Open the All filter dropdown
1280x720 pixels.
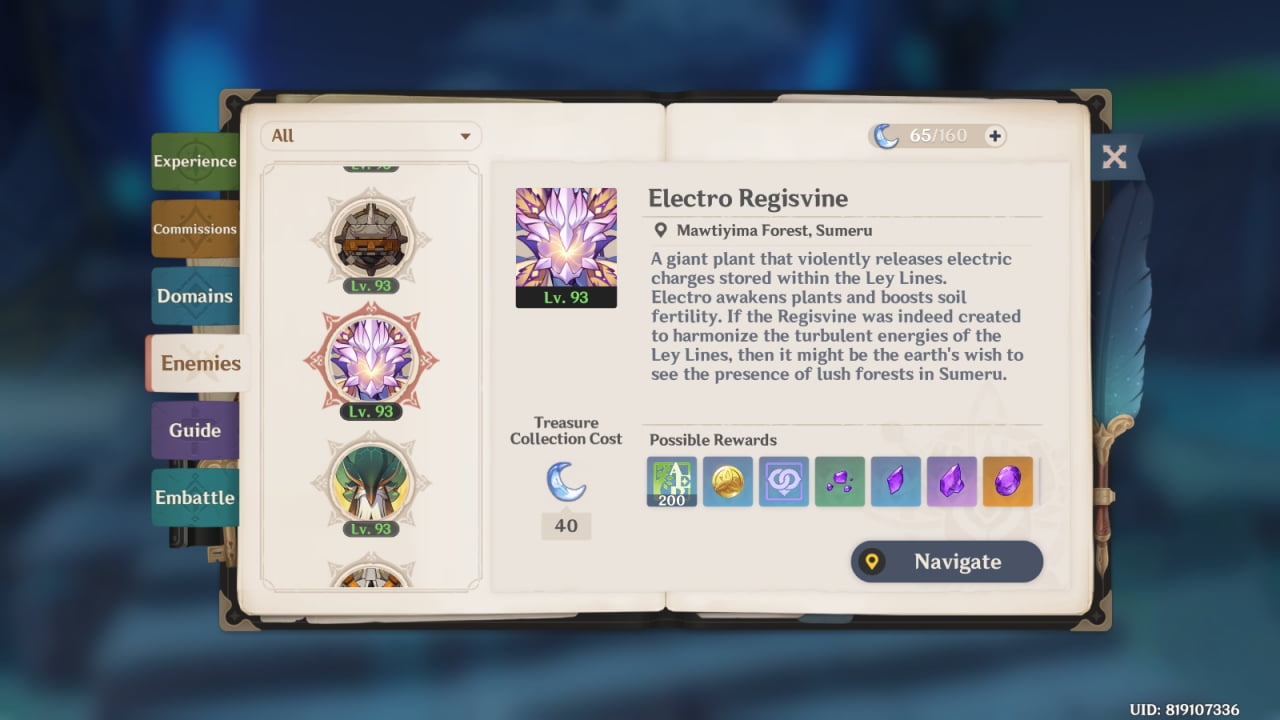tap(371, 136)
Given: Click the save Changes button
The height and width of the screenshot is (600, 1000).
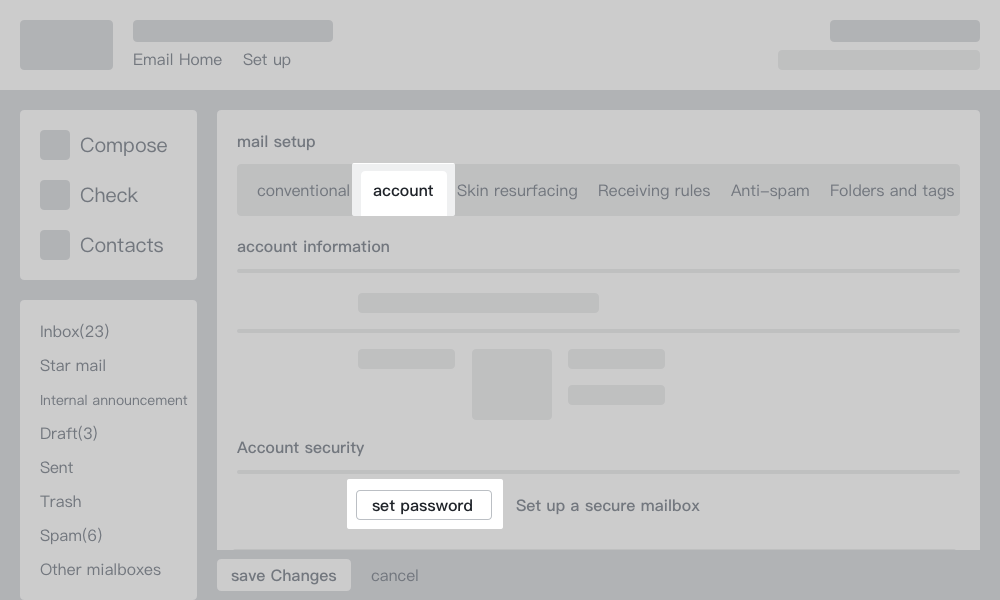Looking at the screenshot, I should (x=284, y=576).
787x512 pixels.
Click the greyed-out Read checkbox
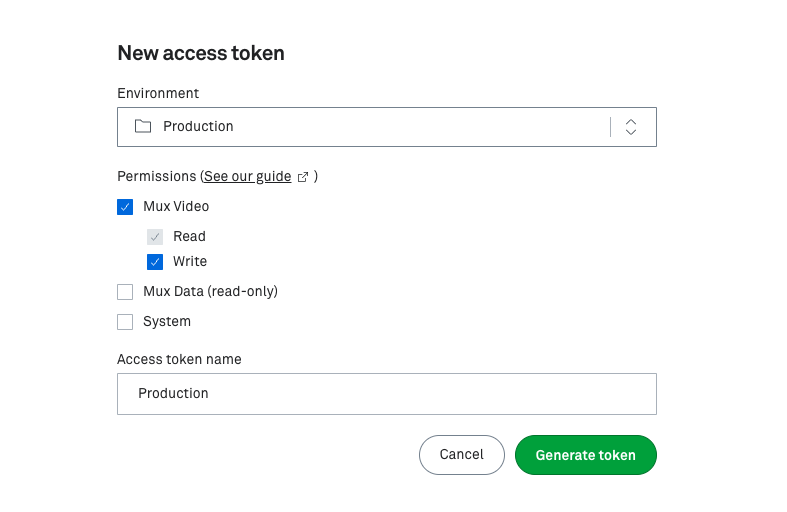155,237
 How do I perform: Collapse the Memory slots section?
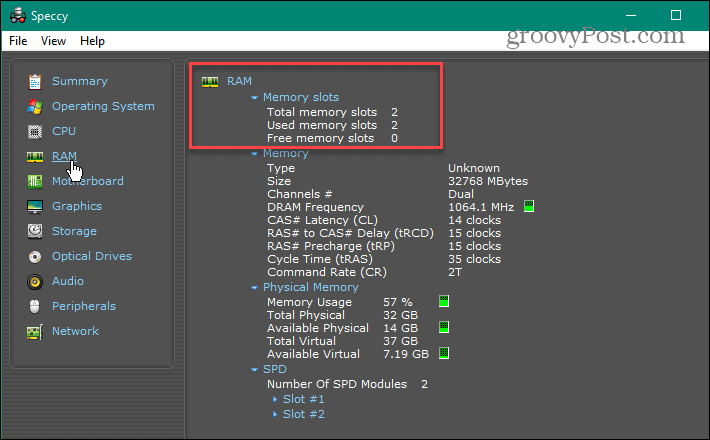[x=255, y=98]
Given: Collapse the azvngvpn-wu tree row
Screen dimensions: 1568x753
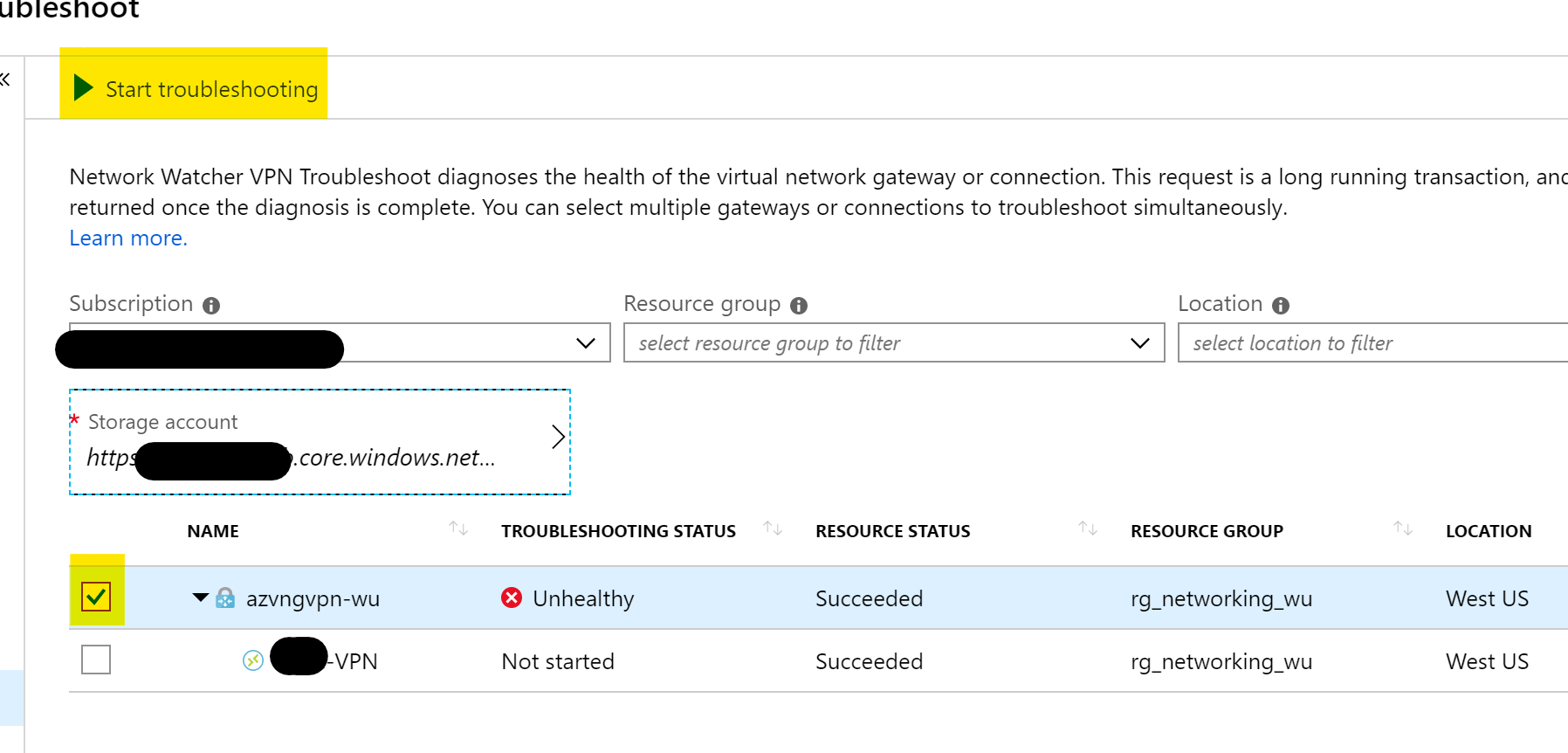Looking at the screenshot, I should tap(200, 598).
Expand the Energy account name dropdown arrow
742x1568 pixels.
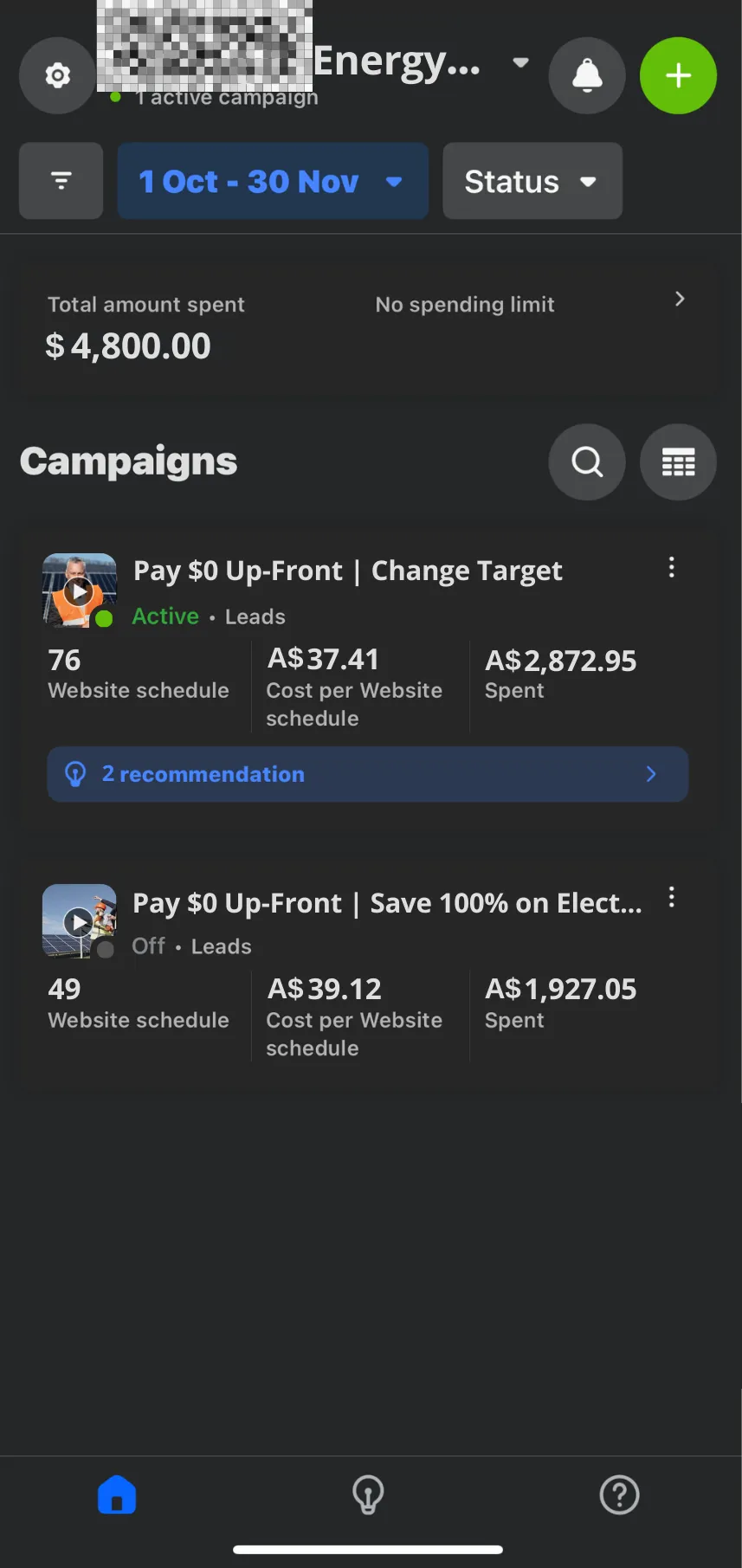pyautogui.click(x=520, y=62)
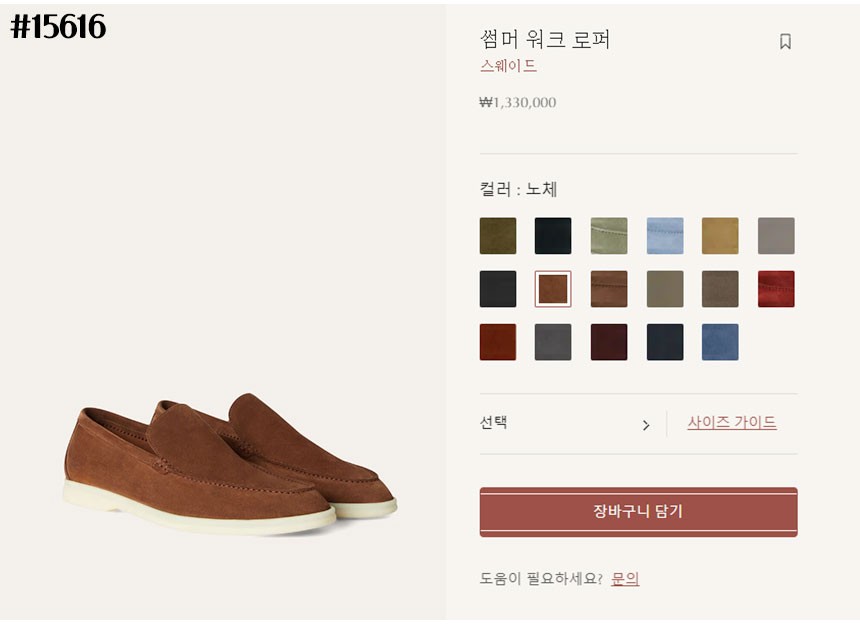Choose the light blue suede swatch

pos(665,236)
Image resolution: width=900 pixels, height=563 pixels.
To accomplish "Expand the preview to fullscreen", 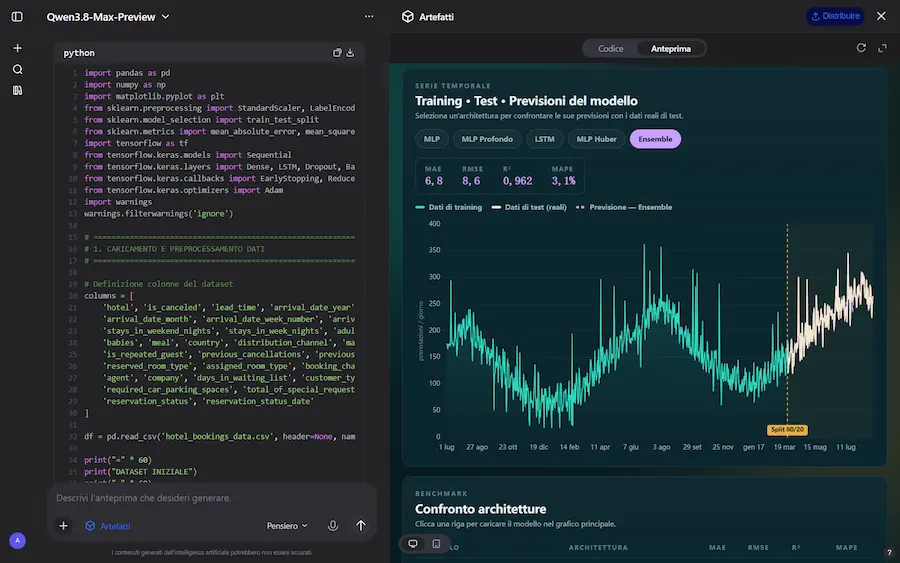I will coord(882,48).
****************************************
What is required ▸ For every line above with the word "dropdown" in it, make a copy.

Answer area ▸
Open the All filter dropdown
Expand the Energy account name dropdown arrow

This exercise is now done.